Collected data

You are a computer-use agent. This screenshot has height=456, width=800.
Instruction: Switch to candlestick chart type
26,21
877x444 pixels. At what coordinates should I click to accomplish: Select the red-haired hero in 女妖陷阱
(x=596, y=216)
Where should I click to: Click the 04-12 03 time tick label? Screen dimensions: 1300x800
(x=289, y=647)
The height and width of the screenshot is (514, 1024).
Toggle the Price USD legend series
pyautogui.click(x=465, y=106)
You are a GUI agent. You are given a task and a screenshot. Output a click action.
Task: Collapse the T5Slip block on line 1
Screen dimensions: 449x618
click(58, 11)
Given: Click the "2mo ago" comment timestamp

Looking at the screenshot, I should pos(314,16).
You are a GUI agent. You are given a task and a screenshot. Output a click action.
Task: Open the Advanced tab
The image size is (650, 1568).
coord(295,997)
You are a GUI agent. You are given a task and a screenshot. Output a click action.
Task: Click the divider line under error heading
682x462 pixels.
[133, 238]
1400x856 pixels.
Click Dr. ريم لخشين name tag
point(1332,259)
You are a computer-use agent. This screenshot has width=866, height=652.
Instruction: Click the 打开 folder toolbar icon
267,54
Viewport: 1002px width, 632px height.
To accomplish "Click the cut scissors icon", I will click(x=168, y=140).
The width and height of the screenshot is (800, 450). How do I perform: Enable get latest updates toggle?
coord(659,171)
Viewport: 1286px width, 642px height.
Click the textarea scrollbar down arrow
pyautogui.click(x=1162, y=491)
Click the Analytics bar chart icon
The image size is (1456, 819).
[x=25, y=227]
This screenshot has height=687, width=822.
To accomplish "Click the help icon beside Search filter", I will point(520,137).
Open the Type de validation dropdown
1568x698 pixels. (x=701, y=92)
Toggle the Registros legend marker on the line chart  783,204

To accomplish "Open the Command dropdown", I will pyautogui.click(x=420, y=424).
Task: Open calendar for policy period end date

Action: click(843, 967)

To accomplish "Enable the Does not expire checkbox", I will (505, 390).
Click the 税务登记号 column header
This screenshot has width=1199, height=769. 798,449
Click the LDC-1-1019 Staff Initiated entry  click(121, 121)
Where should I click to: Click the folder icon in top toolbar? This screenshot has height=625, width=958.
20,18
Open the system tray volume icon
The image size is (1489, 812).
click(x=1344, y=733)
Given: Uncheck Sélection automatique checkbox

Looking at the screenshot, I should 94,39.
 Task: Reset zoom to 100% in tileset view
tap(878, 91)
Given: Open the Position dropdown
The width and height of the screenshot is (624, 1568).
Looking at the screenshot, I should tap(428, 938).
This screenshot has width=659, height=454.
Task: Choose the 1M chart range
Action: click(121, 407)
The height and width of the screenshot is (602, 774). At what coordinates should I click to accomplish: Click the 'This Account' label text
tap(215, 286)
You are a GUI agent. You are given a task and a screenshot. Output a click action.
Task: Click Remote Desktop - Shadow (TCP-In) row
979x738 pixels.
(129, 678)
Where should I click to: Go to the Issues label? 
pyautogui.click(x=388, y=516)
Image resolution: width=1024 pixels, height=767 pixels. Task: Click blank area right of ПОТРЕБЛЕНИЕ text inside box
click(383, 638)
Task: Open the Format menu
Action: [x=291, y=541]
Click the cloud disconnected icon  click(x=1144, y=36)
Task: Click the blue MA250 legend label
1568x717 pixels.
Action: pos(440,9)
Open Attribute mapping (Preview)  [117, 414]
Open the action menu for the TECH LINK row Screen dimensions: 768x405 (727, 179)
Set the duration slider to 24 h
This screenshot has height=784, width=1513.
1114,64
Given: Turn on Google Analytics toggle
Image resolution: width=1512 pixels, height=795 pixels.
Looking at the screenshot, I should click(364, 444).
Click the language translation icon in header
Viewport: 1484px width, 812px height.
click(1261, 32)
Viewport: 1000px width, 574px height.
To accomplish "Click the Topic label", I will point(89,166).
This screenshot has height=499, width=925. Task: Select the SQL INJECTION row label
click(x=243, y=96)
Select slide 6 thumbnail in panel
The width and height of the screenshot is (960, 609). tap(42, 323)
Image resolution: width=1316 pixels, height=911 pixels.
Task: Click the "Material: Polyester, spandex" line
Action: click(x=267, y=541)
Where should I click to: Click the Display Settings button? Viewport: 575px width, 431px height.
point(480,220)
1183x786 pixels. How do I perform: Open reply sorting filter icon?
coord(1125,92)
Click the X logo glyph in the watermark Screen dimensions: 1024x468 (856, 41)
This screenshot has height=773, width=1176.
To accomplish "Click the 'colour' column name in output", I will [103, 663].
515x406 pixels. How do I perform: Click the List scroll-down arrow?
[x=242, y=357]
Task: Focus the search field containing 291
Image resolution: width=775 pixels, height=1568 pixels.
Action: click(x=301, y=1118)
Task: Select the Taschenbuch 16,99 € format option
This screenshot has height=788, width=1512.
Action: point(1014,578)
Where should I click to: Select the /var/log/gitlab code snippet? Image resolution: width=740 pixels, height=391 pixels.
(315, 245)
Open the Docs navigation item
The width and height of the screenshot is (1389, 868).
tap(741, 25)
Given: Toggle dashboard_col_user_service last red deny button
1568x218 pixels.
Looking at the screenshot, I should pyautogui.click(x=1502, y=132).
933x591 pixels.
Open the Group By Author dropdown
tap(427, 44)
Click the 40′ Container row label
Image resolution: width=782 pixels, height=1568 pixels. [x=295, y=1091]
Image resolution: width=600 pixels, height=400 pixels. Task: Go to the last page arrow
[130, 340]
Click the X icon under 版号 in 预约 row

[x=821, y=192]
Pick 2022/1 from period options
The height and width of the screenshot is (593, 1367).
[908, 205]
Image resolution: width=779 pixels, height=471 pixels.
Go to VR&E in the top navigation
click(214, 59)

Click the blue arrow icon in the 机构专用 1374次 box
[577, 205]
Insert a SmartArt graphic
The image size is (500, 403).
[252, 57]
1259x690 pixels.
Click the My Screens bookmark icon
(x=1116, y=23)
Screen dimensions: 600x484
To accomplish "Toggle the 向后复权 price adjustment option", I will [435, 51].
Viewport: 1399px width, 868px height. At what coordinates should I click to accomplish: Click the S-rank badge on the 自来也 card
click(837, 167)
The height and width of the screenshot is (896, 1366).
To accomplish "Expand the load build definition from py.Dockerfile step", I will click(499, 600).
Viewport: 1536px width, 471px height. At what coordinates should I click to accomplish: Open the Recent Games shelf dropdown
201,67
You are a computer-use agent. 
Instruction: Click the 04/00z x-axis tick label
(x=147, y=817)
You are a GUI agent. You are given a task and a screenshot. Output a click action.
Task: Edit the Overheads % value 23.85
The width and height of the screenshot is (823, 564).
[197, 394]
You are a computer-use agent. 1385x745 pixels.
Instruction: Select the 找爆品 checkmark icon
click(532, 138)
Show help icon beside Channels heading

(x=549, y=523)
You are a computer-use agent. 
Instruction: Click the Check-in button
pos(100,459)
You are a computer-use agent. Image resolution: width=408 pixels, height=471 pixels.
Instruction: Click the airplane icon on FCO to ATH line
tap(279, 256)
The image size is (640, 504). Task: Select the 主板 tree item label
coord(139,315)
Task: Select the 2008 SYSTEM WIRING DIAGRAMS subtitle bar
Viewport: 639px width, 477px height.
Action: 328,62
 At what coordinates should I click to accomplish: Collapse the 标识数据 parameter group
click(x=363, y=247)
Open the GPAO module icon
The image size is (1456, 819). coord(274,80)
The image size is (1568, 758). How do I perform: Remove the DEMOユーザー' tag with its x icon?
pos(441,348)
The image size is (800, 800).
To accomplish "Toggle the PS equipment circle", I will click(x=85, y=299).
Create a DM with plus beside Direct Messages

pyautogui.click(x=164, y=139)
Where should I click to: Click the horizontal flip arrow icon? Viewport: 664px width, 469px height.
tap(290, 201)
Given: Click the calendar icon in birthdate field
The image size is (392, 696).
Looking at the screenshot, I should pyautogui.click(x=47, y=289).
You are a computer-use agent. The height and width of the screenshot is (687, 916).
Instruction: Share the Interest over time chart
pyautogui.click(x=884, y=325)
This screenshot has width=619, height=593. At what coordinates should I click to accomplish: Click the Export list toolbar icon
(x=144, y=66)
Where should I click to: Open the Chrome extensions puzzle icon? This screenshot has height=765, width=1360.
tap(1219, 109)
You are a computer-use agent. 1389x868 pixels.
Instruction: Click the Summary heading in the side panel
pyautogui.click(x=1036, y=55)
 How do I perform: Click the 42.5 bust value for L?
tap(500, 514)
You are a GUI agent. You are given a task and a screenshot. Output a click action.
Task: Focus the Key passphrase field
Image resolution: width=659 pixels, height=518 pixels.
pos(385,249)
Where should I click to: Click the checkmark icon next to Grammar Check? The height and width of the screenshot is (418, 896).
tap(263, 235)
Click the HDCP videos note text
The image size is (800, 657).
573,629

Directions: Your answer should be a single number: the count of lines in the records that contain "Focus".

Your solution: 2